Super Short Description

  • Paper Link
  • This paper works on UltraSound (US) video. Focus is to learn anatomically congnizant representation of fetal US video frames in an unsupervised way. To achieve that, they train the network to predict 2 transformations which they introduce in the input video at training time: affine transformation and jumbling the order of frames.

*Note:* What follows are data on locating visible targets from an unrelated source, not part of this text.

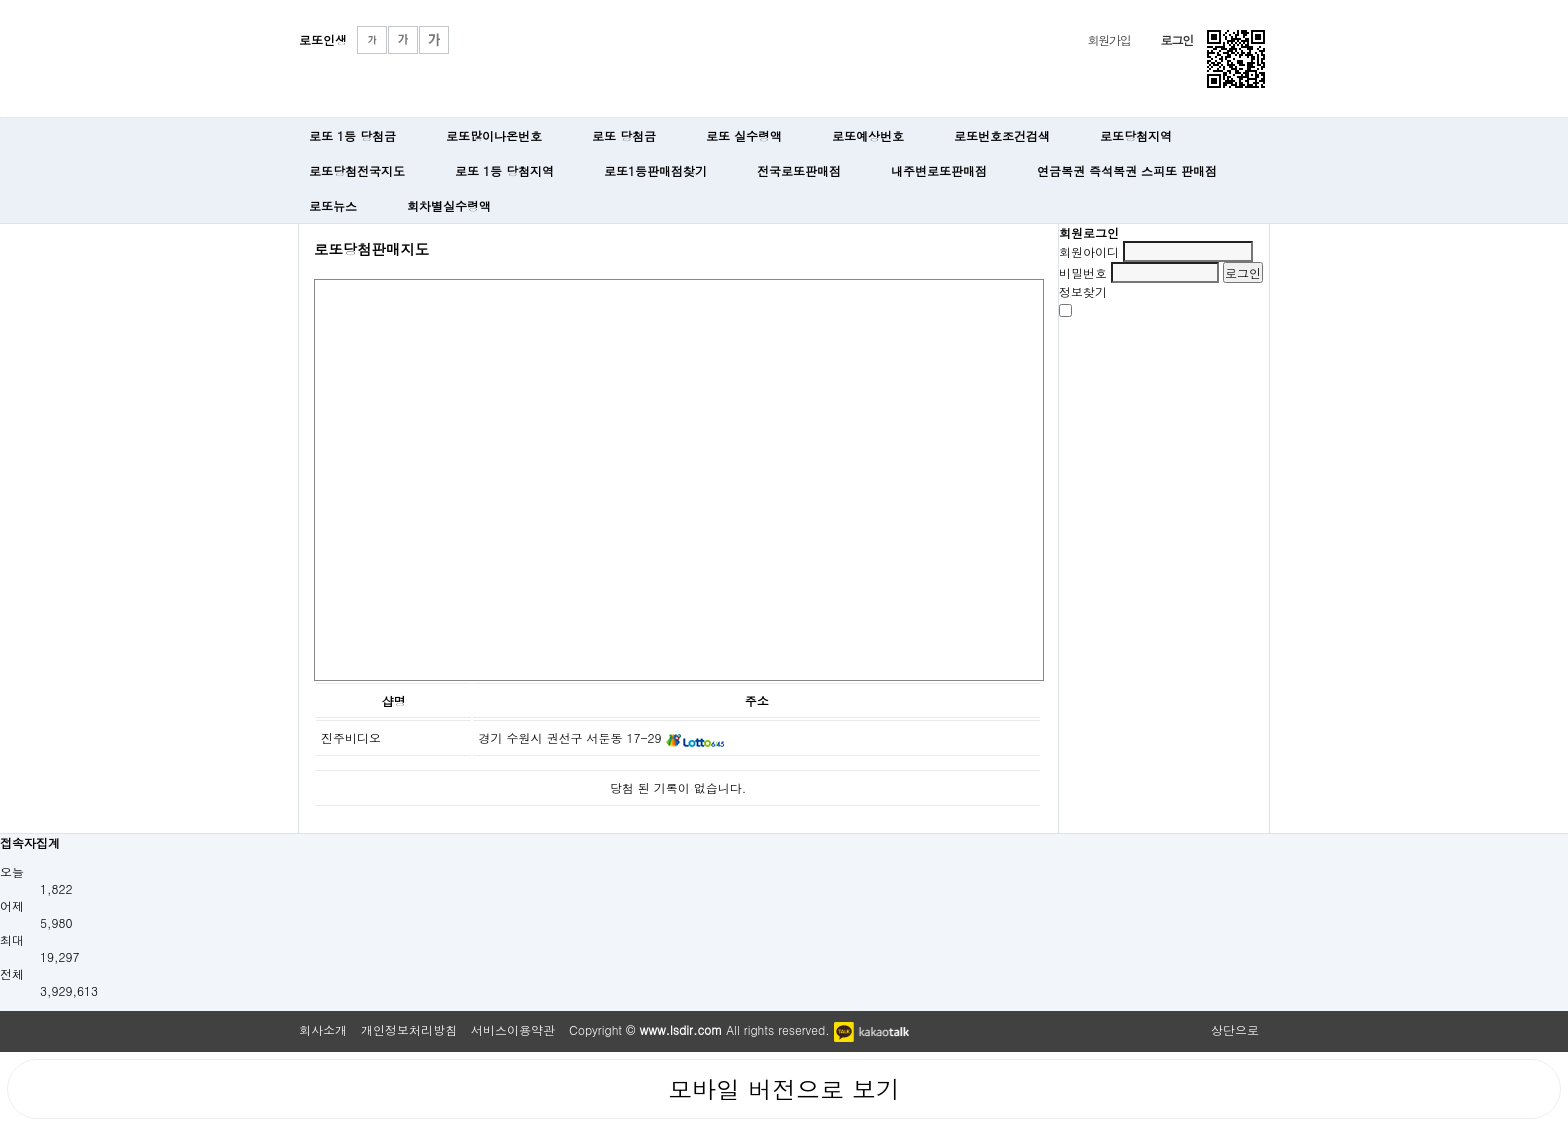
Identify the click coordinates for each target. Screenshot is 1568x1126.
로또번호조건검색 (1002, 135)
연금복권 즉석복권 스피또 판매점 (1127, 170)
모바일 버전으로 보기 (784, 1089)
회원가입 (1108, 39)
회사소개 (323, 1029)
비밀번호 (1083, 272)
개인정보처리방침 (409, 1029)
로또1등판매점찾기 (655, 170)
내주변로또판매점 (939, 170)
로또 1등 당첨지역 (504, 170)
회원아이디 (1089, 251)
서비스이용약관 (513, 1029)
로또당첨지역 (1136, 135)
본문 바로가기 (0, 0)
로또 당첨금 (624, 135)
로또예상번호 (868, 135)
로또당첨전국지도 (357, 170)
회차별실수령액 (449, 205)
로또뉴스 (333, 205)
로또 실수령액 (744, 135)
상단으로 (1235, 1029)
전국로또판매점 (799, 170)
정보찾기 (1083, 291)
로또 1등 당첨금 (352, 135)
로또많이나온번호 (494, 135)
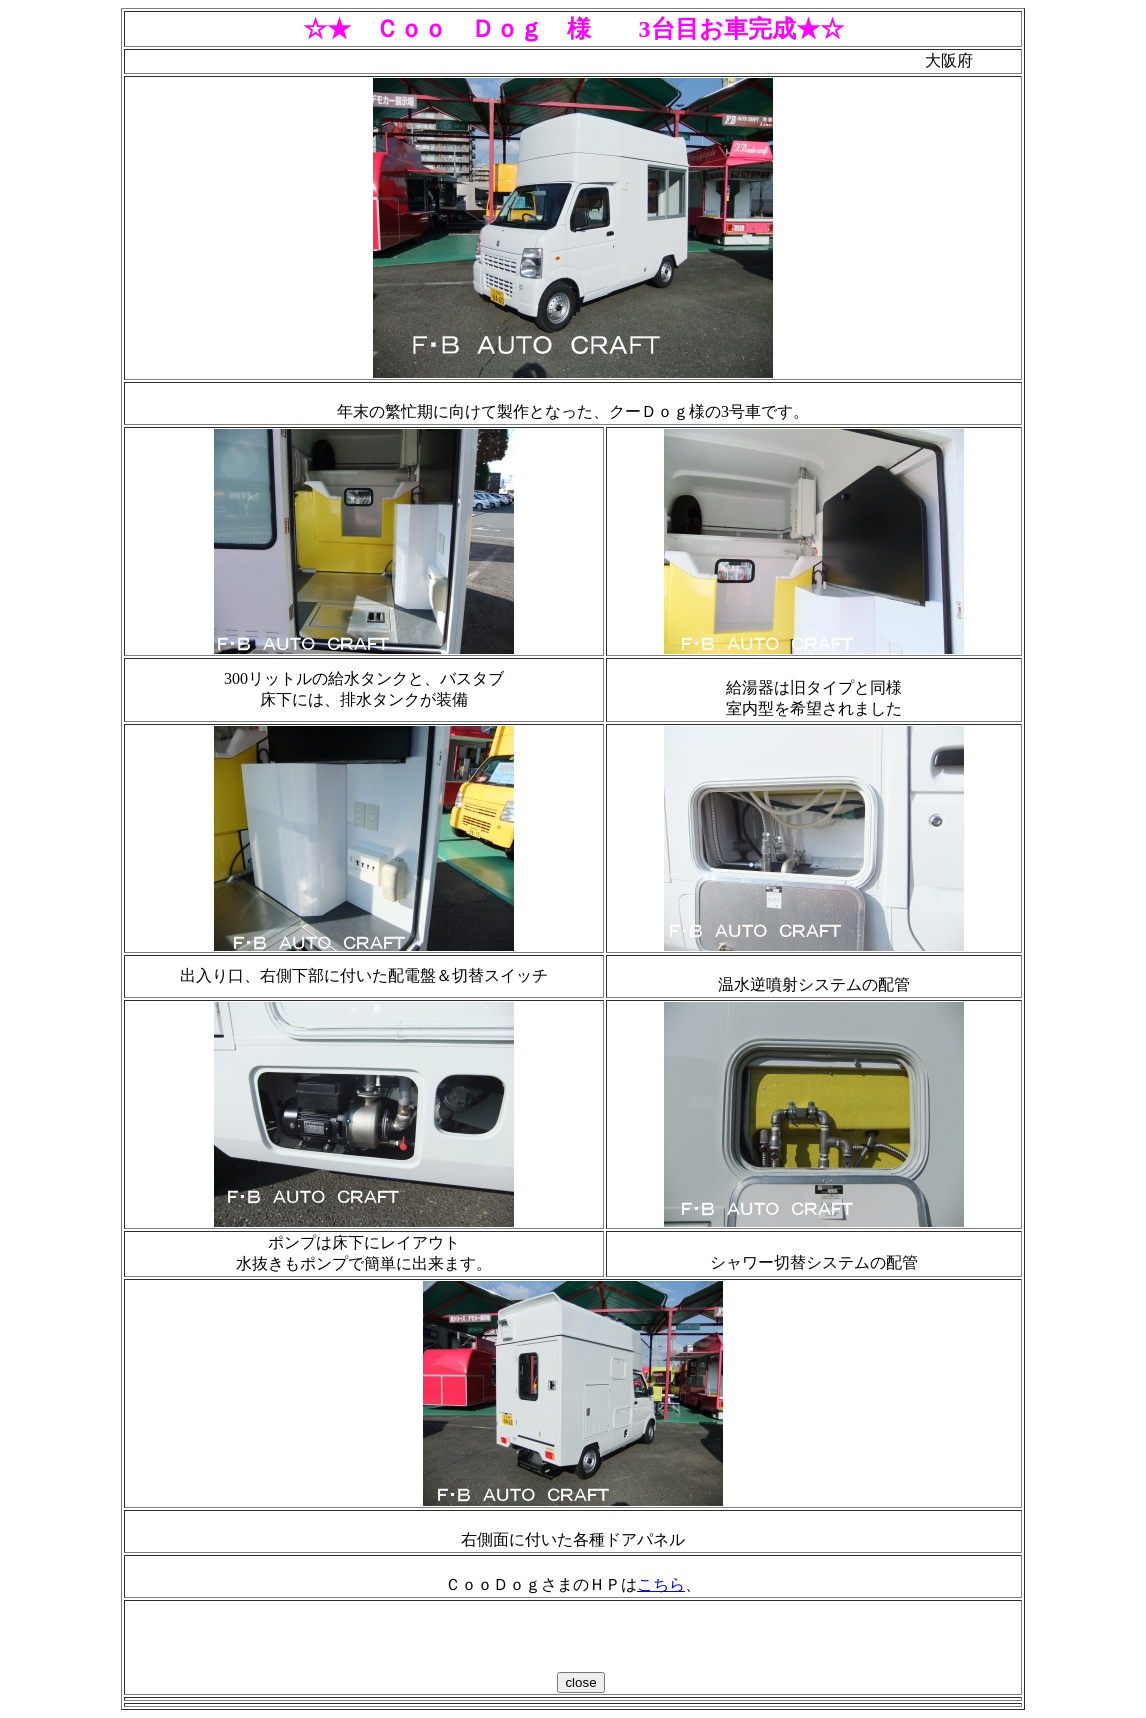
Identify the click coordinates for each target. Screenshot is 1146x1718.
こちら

Concise Overview on Approach Taken

As mentioned above, the focus is to learn a representation which captures the anatomy present in US frames. To do that in unsupervised way, they introduce spatial and temporal transformations. To unearth these transformations from the modified input would require the model to have an understanding of the anatomy of the content of US frames.

Temporal-Order Correction

They use 4 video frames as input. The formulate it as a classification problem with \(4!/2 = 12\) classes. Note that forward and backward video flow is considered to be same class. drawing

Spatio-Temporal Transform Prediction

They use several affine transformations like rotation, scale, shear etc and train another network to predict the transformation parameters. Note that transformation is applied to all frames. drawing

Combining Above Two Tasks:

They employ two strategies. In the first strategy, they use two networks with shared weights and train both task parallely. In this strategy, there are two inputs: one having frames reshuffled and one with spatio-temporal transformation. In the second strategy, they apply modifications sequentialy on the input, feed it to a single network and train it to predict both temporal ordering and affine transformation parameters.